Of patients previously treated with EBRT, 60% require further therapy with cryotherapy or photocoagulation.
Of patients requiring treatment with EBRT, 20% eventually require enucleation.
Patient Education
Genetic counseling for retinoblastoma
In 1979, Vogel published his review on the genetics of retinoblastoma in the Journal of Human Genetics. He reviewed the likelihood for the recurrence of retinoblastoma in close relatives of a patient with the disease, based on clinical criteria, as shown below. It is the physician's responsibility to inform the patient's family that retinoblastoma can be hereditary. The methods for screening and estimation of risks are highly improved with use of molecular genetics techniques, although this sometimes can prove to be very expensive.
Normal individuals have 2 copies of the retinoblastoma gene, 1 coming from each parent. However, in patients with retinoblastoma, one copy of the gene is inactivated by an initial mutation.
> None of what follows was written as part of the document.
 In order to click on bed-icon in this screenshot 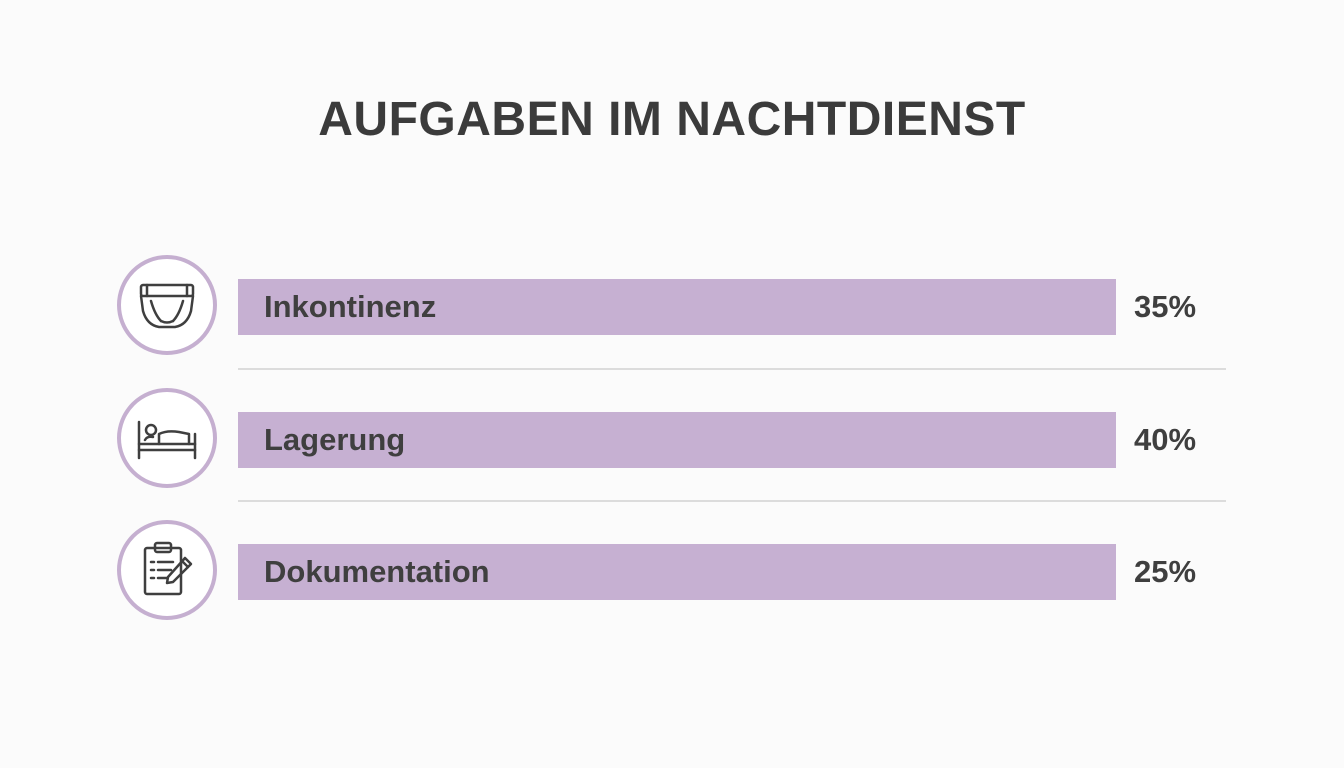, I will do `click(167, 438)`.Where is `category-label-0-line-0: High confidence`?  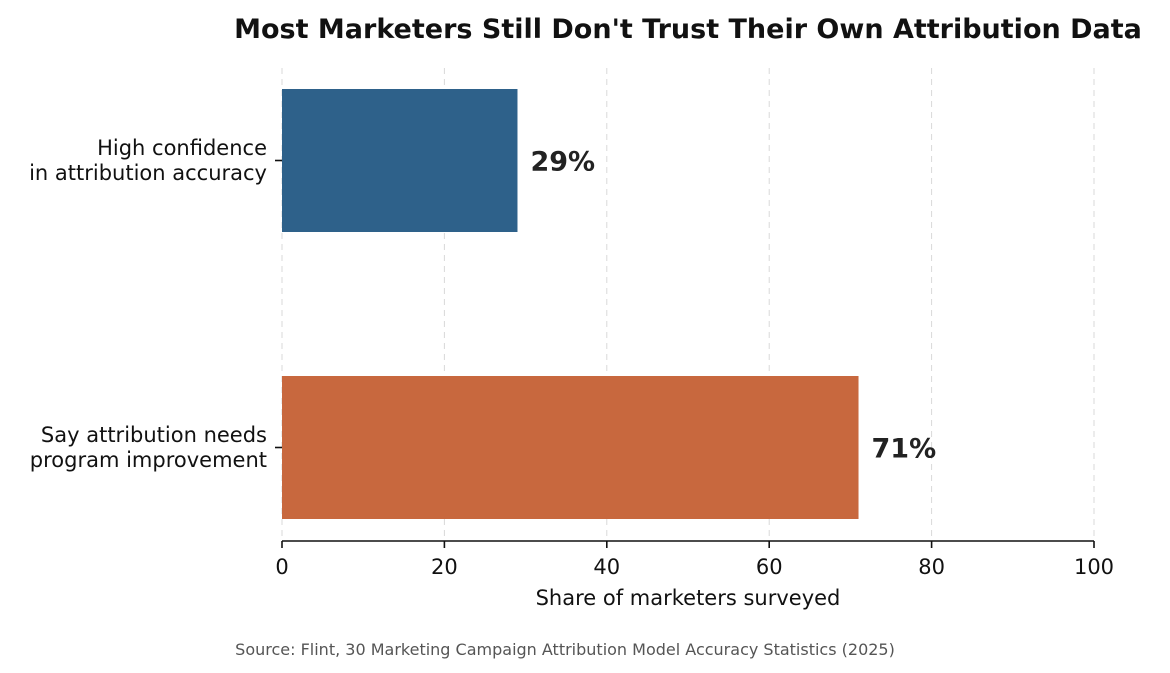
category-label-0-line-0: High confidence is located at coordinates (182, 148).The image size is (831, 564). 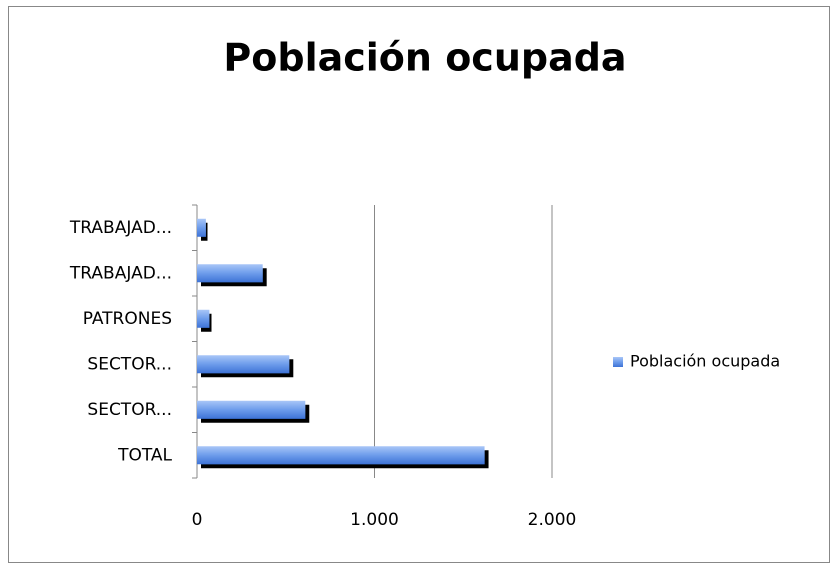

When the initial mutation arises from a somatic cell (retinal), the patient has the nonhereditary type of retinoblastoma and the relatives have a low risk for the disease. These individuals have 1 abnormal gene in all their cells, and the mutation in the other gene (in the retinal cell) allows the expression of the tumor.
When the initial mutation arises from the germline, the patient has the hereditary type of retinoblastoma and the relatives of the patient have a significant risk for retinoblastoma. In these individuals, both mutations occur only in the retinal cell that has become malignant.